Clinicopathological features of laterally spreading colorectal tumors and their association with advanced histology and invasiveness: An experience from Honam province of South Korea: A Honam Association for the Study of Intestinal Diseases (HASID).

BACKGROUND AND AIMS

Laterally spreading colorectal tumors (LSTs) are divided into four subtypes, including homogenous (HG), nodular mixed (NM), flat elevated (FE), and pseudo-depressed (PD), based on their different endoscopic morphologies. The aim of this study was to investigate the clinicopathological significance of LST subtypes and their association with advanced histology.

METHODS

We investigated the medical records of consecutive patients with LST who initially underwent endoscopic resection at five university hospitals in Honam province of South Korea between January 2012 and December 2013. A total of 566LST lesions removed via endoscopic procedures were collected retrospectively for data analysis.

RESULTS

The PD, FE, and NM subtypes were more common in the distal colon and the HG subtype in the proximal colon.

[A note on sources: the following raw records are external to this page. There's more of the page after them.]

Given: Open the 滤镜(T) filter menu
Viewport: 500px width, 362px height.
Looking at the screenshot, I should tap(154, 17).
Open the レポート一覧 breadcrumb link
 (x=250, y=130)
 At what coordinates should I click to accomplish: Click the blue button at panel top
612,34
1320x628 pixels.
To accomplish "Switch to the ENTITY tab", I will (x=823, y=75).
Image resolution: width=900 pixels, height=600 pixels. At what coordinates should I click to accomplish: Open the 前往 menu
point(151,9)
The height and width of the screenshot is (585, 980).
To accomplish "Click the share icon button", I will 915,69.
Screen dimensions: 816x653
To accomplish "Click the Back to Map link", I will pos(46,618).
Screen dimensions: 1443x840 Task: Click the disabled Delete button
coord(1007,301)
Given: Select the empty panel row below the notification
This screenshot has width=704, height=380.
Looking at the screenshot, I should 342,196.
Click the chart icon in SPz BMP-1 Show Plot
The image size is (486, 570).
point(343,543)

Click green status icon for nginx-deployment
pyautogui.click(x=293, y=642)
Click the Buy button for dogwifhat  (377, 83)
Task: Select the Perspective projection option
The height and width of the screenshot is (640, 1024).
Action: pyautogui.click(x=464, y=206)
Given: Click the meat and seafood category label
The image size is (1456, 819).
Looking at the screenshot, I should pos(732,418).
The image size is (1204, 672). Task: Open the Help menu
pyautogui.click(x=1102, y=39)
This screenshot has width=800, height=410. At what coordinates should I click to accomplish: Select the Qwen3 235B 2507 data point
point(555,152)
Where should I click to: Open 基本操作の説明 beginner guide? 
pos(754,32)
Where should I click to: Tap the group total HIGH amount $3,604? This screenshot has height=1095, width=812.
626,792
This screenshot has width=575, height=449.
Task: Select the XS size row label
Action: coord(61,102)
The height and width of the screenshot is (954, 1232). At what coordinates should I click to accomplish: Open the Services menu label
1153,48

The PD subtype had the biggest tumor size, followed by the NM subtype. The frequency of adenomatous pit pattern was significantly higher in the HG, NM, and FE subtypes than in the PD subtype. In contrast, the frequency of cancerous pit pattern was significantly higher in the PD subtype than in the other three subtypes. The rate of advanced histology (high-grade dysplasia or carcinoma) among the LSTs was 36.0%. The risk of advanced histology increased in the distal colon compared with the proximal colon. The PD subtype had the highest incidence of villous component, advanced histology,submucosal invasion, and postprocedure perforation among the four subtypes. The distal colon as tumor site, larger tumor size, PD subtype, and villous component were associated with a statistically significant increased risk of advanced histology.

CONCLUSION

Our results indicate that the location, size, endoscopic subtype, and histologic component of the LSTs are associated with an increased risk of advanced histology. Therefore, these clinicopathological parameters may be useful in selecting therapeutic strategies in the clinical setting.